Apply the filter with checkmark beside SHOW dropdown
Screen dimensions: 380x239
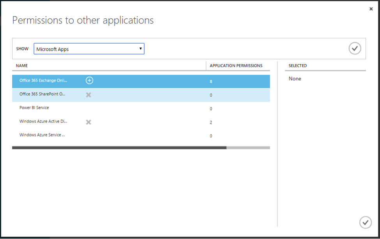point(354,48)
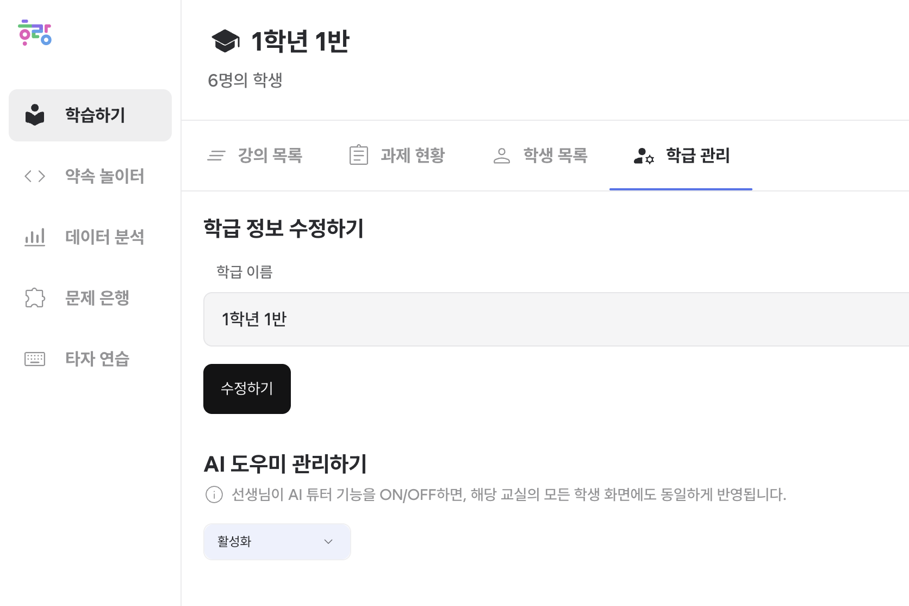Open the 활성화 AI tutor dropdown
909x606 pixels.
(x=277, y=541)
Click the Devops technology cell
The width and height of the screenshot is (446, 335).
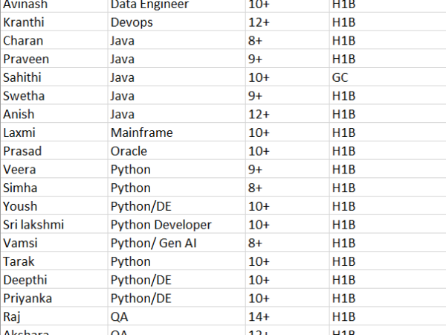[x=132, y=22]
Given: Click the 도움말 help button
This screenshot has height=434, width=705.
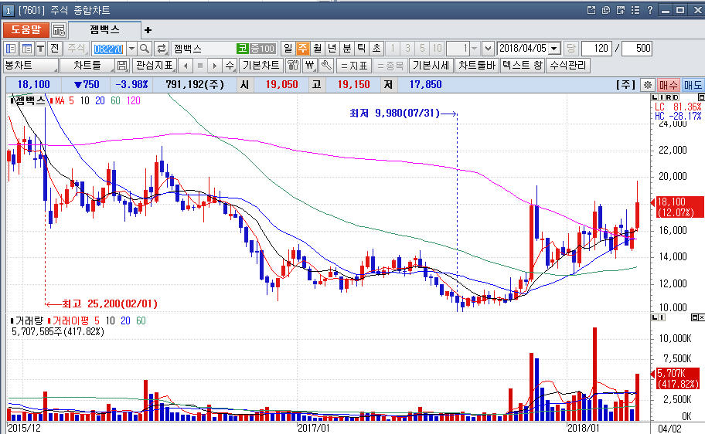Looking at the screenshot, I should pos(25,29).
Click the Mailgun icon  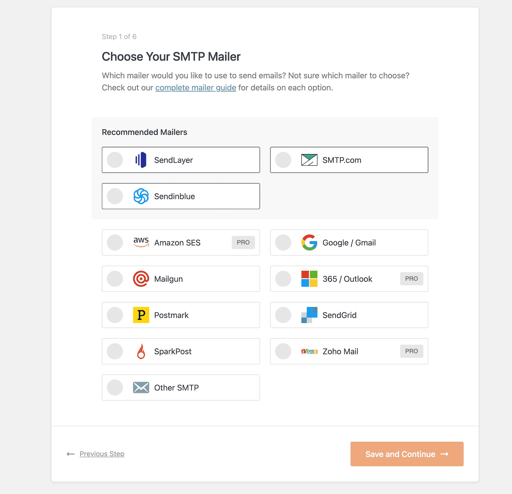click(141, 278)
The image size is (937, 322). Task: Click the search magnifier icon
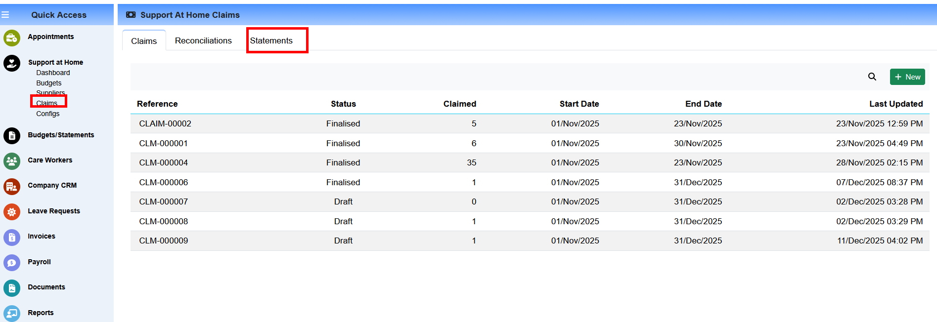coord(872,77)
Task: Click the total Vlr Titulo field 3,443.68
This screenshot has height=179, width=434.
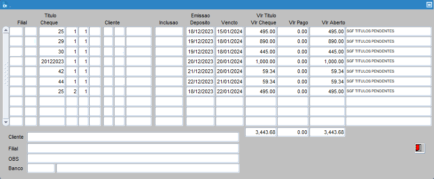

Exercise aim: List every line above that contains the word "Task".

Exercise output:
The image size is (937, 322). Task: Click the search magnifier icon
Task: Click the total Vlr Titulo field 3,443.68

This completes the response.